President Joe Biden has authorized a U.S.-based energy company to explore business opportunities in Venezuela, much to the dismay of a senior Senate Democrat who denounced the maneuver as a weak-minded overture to Venezuelan strongman Nicolas Maduro at the expense of his legitimate domestic opponents.

The decision allows Chevron to begin negotiating for business opportunities in Venezuela without revoking the mainstays of the sanctions imposed following former President Donald Trump’s dramatic denunciation of Maduro as an illegitimate ruler. The measure comes just weeks after a senior U.S. delegation traveled to Caracas and secured the release of two Americans as part of a visit that reportedly focused also on the prospects of bringing Venezuela’s oil industry back into global markets amid the war in Ukraine.

“Giving Maduro a handful of undeserved handouts just so his regime will promise to sit down at a negotiating table is a strategy destined to fail,” Senate Foreign Relations Committee Chairman Bob Menendez (D-NJ) said Tuesday. “The United States should only consider recalibrating sanctions in response to concrete steps in negotiations, not simply in response to cheap talk from a criminal dictator.”

U.S. officials tried to forestall such criticism Tuesday by underscoring that Chevron will not pay the Maduro regime under the new policy.

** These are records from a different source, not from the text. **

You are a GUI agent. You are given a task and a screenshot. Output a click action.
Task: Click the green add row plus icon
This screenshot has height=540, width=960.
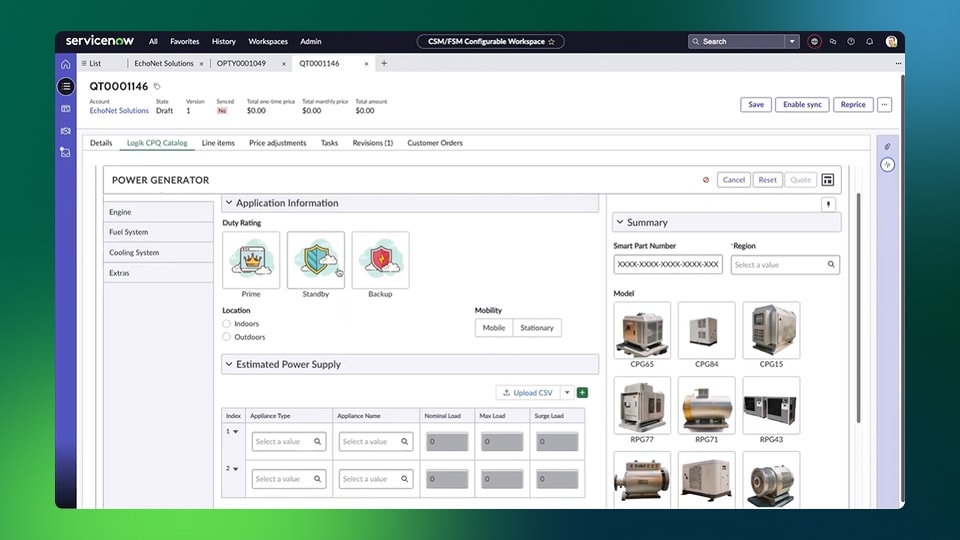pos(582,392)
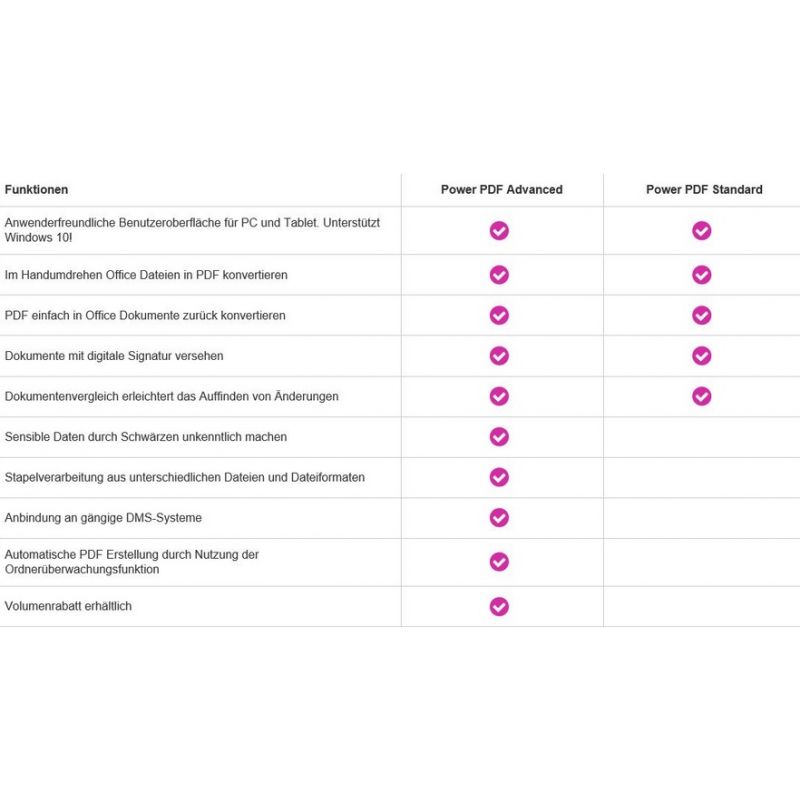Click the Power PDF Standard column header
This screenshot has width=800, height=800.
point(704,190)
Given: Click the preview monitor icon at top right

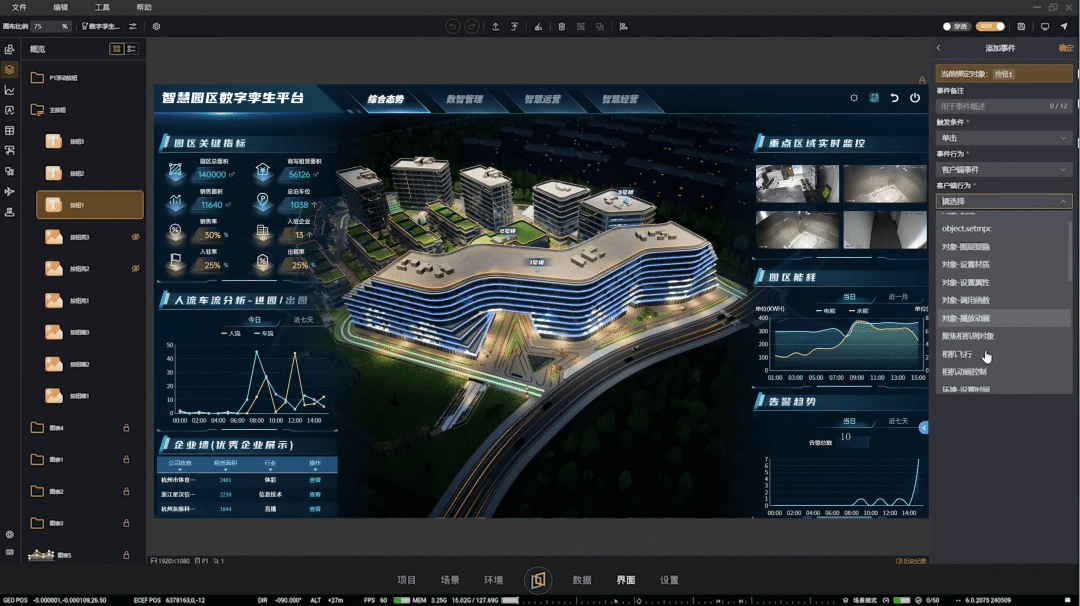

The administration insisted the sanctions shift was promulgated at the request of interim Venezuelan President Juan Guaido, the opposition lawmaker who secured widespread recognition as the legitimate head of state under the Venezuelan Constitution but struggled to break Maduro’s hold on power in the capital.


“The United States is undertaking a number of measures at the request of the Venezuelan interim government and the Unity platform of opposition parties, negotiating with the Venezuelan regime to support their decision to return to the negotiating table in Mexico City,” a senior administration official told reporters Tuesday. “It’s been their conversation and they have come to us to ask for [us] to take these actions.”

Those assurances cut no ice with Menendez, who faulted Biden for making “unilateral concessions” that he considers likely to embolden Maduro. “From Tehran to Havana to Pyongyang, history shows us negotiations based on unilateral concessions have a failed track record of producing actual changes to the behavior of authoritarian regimes,” the New Jersey Democrat said. “The onus for action is on Maduro, and the last thing we should be doing is giving him a ‘well done’ prize as opposed to sending his murderous regime a ‘do better’ message in exchange for relief.”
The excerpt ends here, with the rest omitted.